Ks. Tadeusz Isakowicz-Zaleski wspomina represje, jakie spotkały go ze strony SB

Publikacja: 19.01.2009 14:17

Ksiądz Tadeusz Isakowicz-Zaleski, jeden z wielu duchownych prześladowanych w PRL, tym bardziej mając

Ksiądz Tadeusz Isakowicz-Zaleski, jeden z wielu duchownych prześladowanych w PRL, tym bardziej mający prawo do zidentyfikowania agentów bezpieki

Foto: Fotorzepa, Jerzy Dudek JD Jerzy Dudek

[b]RZ: Pamięta ksiądz pierwszy kontakt z funkcjonariuszami SB?[/b]

Ks. Tadeusz Isakowicz-Zaleski: To było w 1982 roku, ale z wiedzy, jaką o mnie mieli, wynika, że interesowali się mną dużo wcześniej.

[b]Od czasów kleryckich angażował się przecież ksiądz w działalność podziemną, a od wstąpienia do seminarium jak każdemu klerykowi SB założyła księdzu teczkę personalną.[/b]

To było jeszcze wcześniej. W liceum byłem związany z ruchem oazowym ks. Franciszka Blachnickiego. SB penetrowała to środowisko, chciała np. wiedzieć, kto z oazowiczów wybiera się do seminarium. Ale o tym dowiedziałem się dopiero niedawno, trzy lata temu, gdy dostałem akta na swój temat z IPN.

[b]Co się stało w 1982 roku?[/b]

Zrobili mi dwie rewizje. Pierwszą w marcu. Byłem wówczas na szóstym roku w seminarium i miałem roczną praktykę w Chrzanowie. Wpadli do mnie do domu i dokładnie wszystko przeszukali. Wiedzieli, że mam bibułę, i jej szukali. Zabrali wydawnictwa podziemne, ale mnie nie zatrzymali. Władze liczyły się jeszcze z Kościołem, niemniej kard. Macharski przeniósł mnie na inną parafię. W sierpniu byłem na pieszej pielgrzymce na Jasną Górę. W mojej grupie szli ze sztandarami działacze „Solidarności”. Gdy tylko wróciłem do domu, miałem drugą rewizję. Przekopali cały dom. Zabrali bibułę. Zawieźli mnie na komendę wojewódzką milicji, ale odmówiłem składania zeznań. W tym czasie interweniowała już kuria i po kilku godzinach mnie wypuszczono.

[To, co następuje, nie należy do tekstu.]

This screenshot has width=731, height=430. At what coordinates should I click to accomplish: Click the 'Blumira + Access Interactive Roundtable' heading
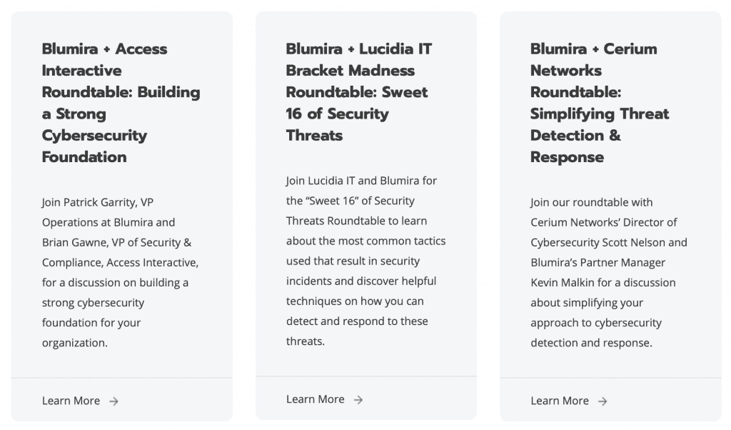click(x=121, y=103)
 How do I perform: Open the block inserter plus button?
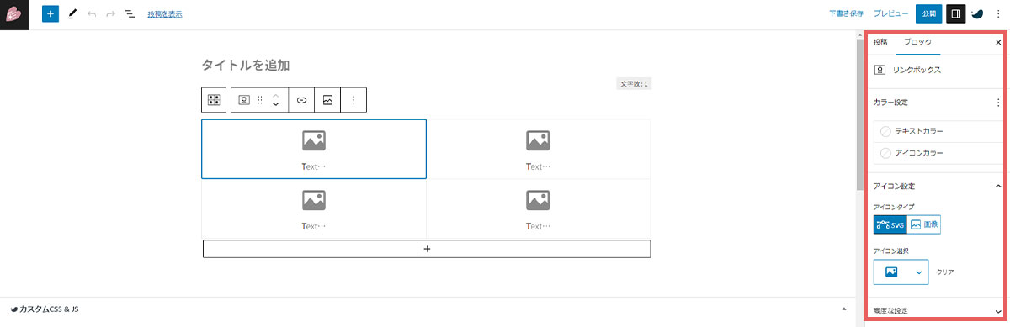pyautogui.click(x=51, y=14)
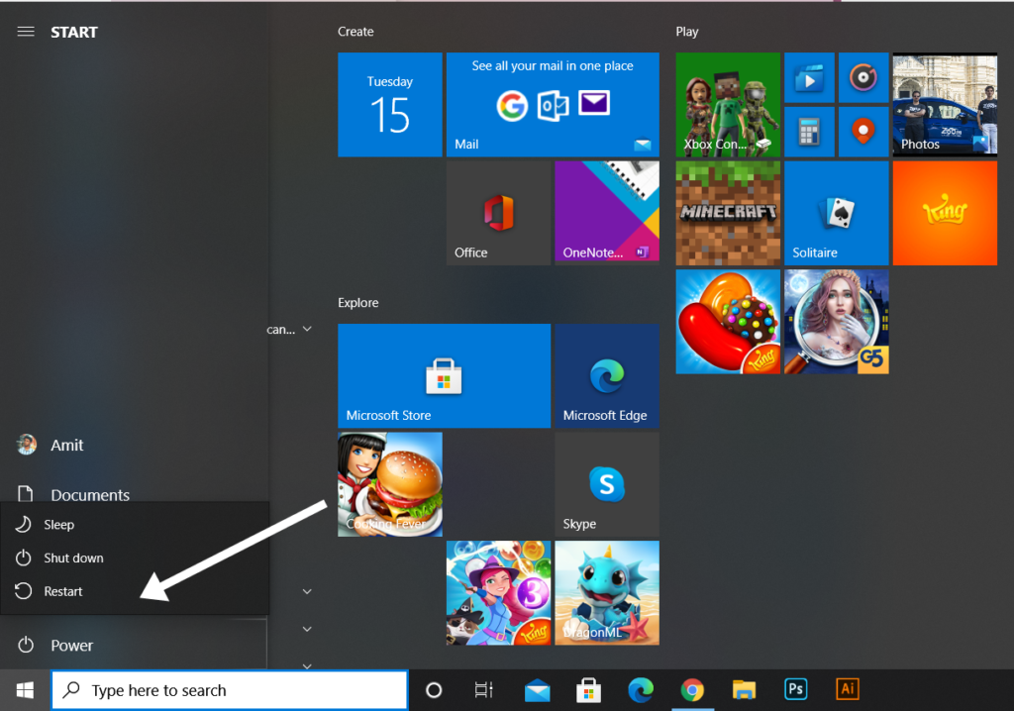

[b]Rok później spotkała księdza kolejna szykana – odmowa paszportu.[/b]

Tak, w 1983 roku, od razu po skończeniu seminarium, zostałem skierowany na studia do Rzymu. Ale nie wyjechałem, bo nie dostałem paszportu. Na decyzji odmownej podano tylko numer paragrafu, nic więcej. Sprawdziłem. Paragraf brzmiał: „z powodu niepłacenia alimentów i innych ważnych powodów społecznych”.

[b]...?[/b]

Byłem tym „ważnym powodem społecznym”. Kardynał Macharski kazał składać odwołania, licząc, że wcześniej czy później dadzą, ale nie skutkowało. Przez cztery lata odpowiadano mi tak samo: „podtrzymujemy poprzednią odpowiedź”. Aż do 1989 roku nie mogłem wyjechać za granicę.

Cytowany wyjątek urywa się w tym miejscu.